The Dollar franchise in East Glacier is run out of the Sears Motel nearby. When I rented from them a year ago, the nice lady in charge picked us up and dropped us off at the Amtrak station.



Naismith said:


> CHamilton said:
> 
> 
> > I believe that rental cars are available at all of the locations you mention, and even at Essex, but you'll want to check prices, and make a decision depending on what you're planning to do and where you're planning to go. The park is a big place, and getting from one side to the other takes a while.
> ...


----------



## Naismith (Sep 5, 2012)

tricia said:


> The Dollar franchise in East Glacier is run out of the Sears Motel nearby. When I rented from them a year ago, the nice lady in charge picked us up and dropped us off at the Amtrak station.
> 
> 
> 
> ...


Thanks for the info.


----------



## the griz (Sep 5, 2012)

dollar rental in whitefish meets the train, no matter how late and also returns you to the station. they loaded our luggage into the trunk at the station.


----------



## JayPea (Sep 5, 2012)

I too rented from Dollar at East Glacier this past June. They do pick you up and drop you off at the station as Tricia said. And if you're like me and have to have all the I's dotted and the T's crossed months in advance of your trip :lol: be aware the East Glacier Dollar location is seasonal. I made my reservations in February for both Amtrak and a rental for my June trip, and the East Glacier Dollar location doesn't open until May 1st. However I was able to make a reservation for a rental in East Glacier through the Dollar location in Kalispell. The service is very good, the woman in charge there very friendly, and I even got a thank-you card in the mail a few weeks later for choosing Dollar. I will most certainly use them again the next time I take an Amtrak trip to Glacier Park.


----------



## phk (Sep 5, 2012)

We stayed at the Essex House several years ago and they had a car brought to the hotel, where we eventually dropped it off - never had to visit the rental location.

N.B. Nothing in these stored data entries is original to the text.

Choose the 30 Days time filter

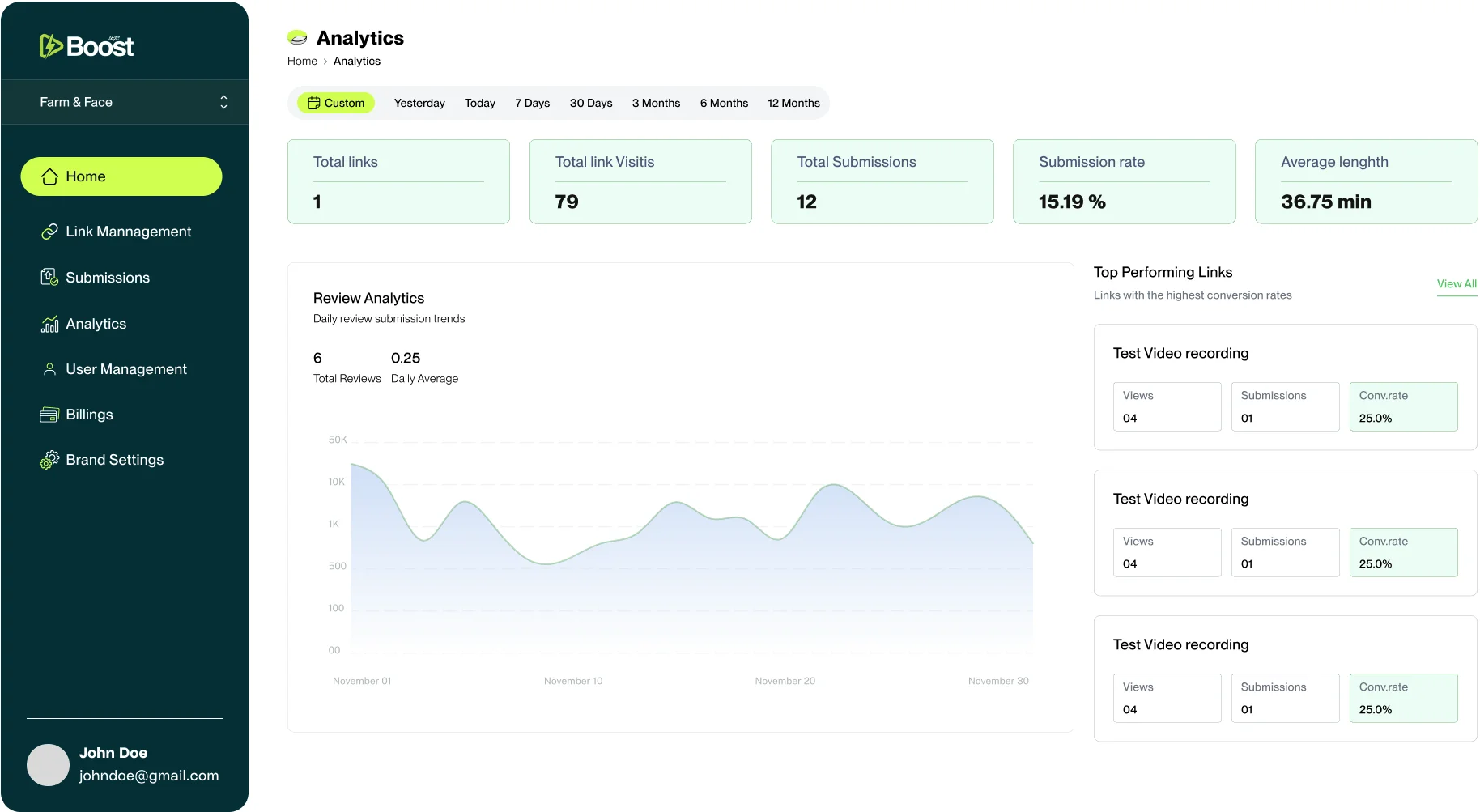point(590,103)
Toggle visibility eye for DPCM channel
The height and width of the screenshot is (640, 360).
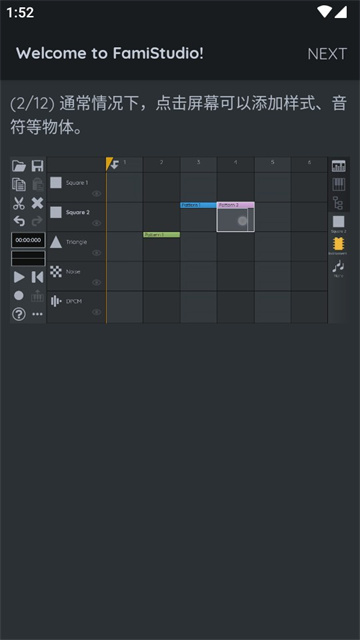coord(96,312)
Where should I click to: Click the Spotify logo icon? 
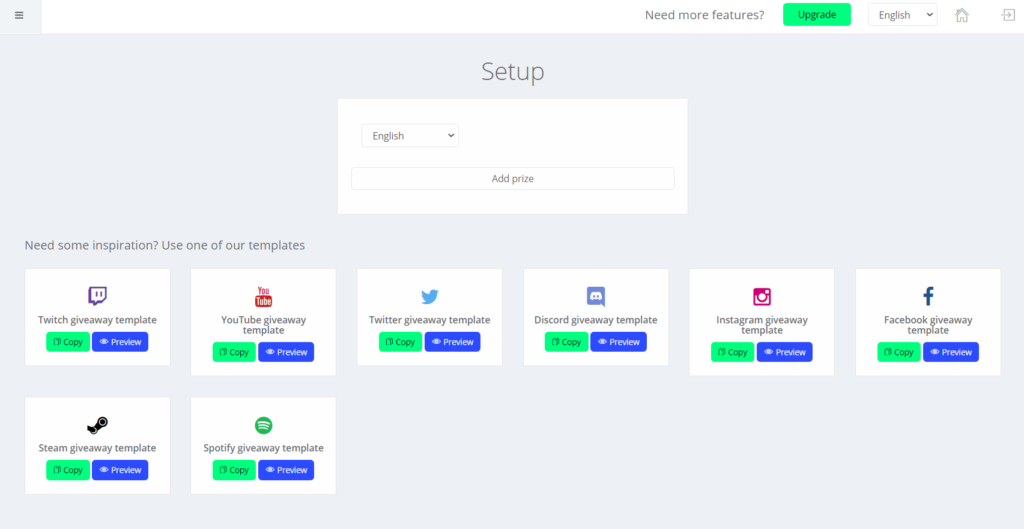coord(263,425)
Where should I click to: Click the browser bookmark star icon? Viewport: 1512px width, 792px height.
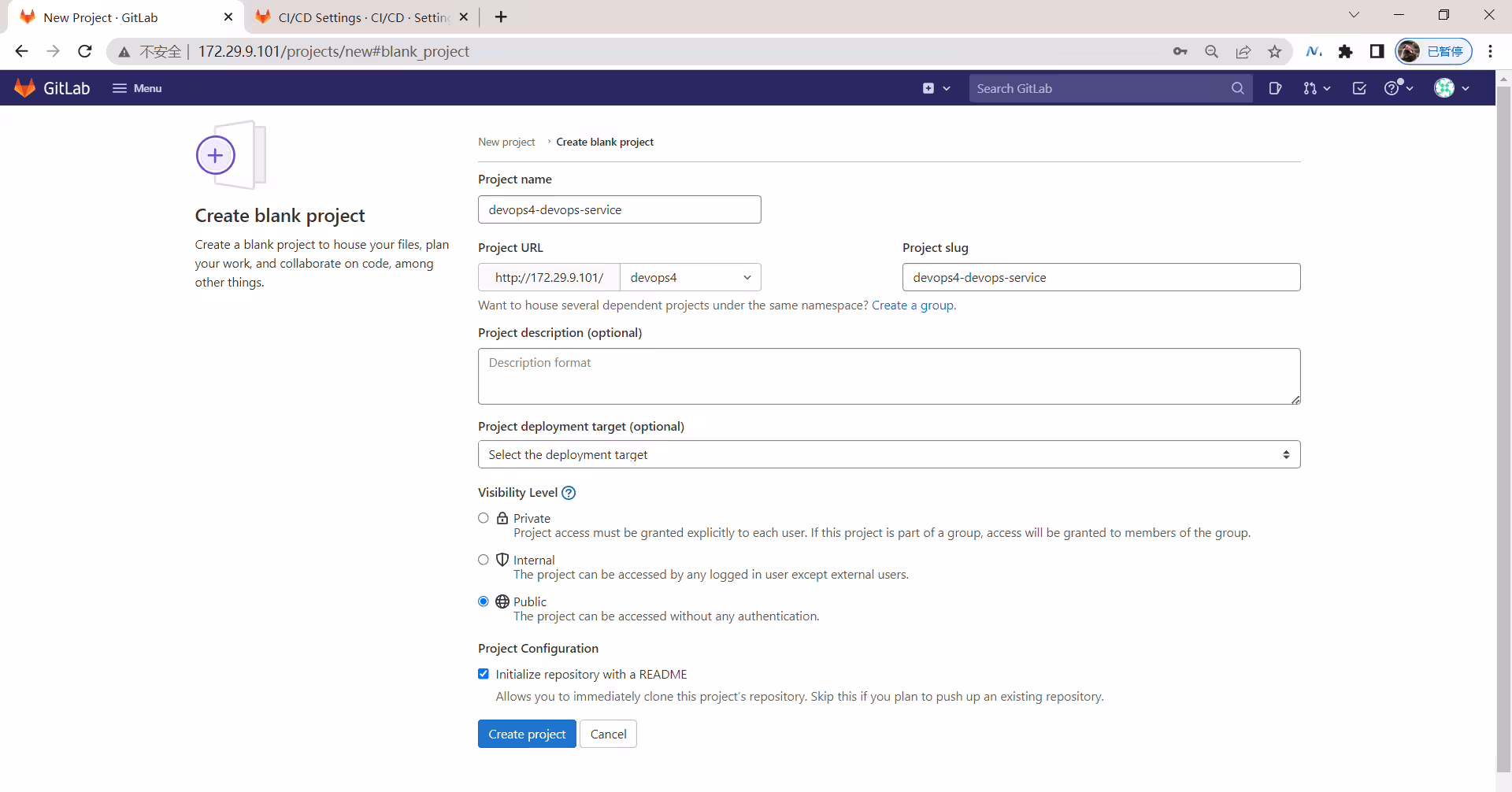click(1275, 51)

I believe they are under new management now, so best to call ahead.


----------



## Guest (Sep 5, 2012)

The Izaak Walton Inn in Essex has rental cars and meets every train that has passengers arriving in Essex. I think Essex is about half way between East Glacier and West Glacier.


----------



## quadrock (Sep 6, 2012)

It's been a few years, but I've rented from the Avis location right across the street from the East Glacier Park Amtrak station. The 2 things I liked about them 1) They would meet you at the station with a car and drive you to the rental office (helpful if you have lots of luggage and 2) they would stay open until the last train arrived. The day I was there, the train was several hours late and we arrived way past their closing hours and they still had a person waiting for us there.


----------



## dart330 (Sep 6, 2012)

If you want to stock up on supplies with your rental car, I'd rent from Whitefish. Really nice staffed station, checked baggage and the town itself is great. Lots of shops and a full grocery store to fill your cabin, tent, etc. The drive over to Glacier is really not bad at all. I would say East Glacier is my least favorite out of the 4.


----------



## TraneMan (Sep 6, 2012)

I've rented from Budget and they had the car there for us at Whitefish.


----------



## D.P. Roberts (Dec 30, 2012)

I know this thread is a little old, but I'm also looking into renting a car at Whitefish. I've noticed that the car rental agencies (as noted above) seem to be open twice a day for the EB arrivals. If the summer of 2013 is anything like the summer of 2012, it looks like the EB may miss the rental "window" quite often. Has anyone had any experience renting cars at Whitefish when this has happened?


----------



## tomfuller (Dec 31, 2012)

It's been a few years but my wife and I got off the eastbound EB at Whitefish and were met by the van from the Meadow Lake Resort. We checked in and then had a car delivered from the Kalispell airport. That late in the season, there were no choices in Whitefish. We left that car at the Amtrak lot when we left eastbound again.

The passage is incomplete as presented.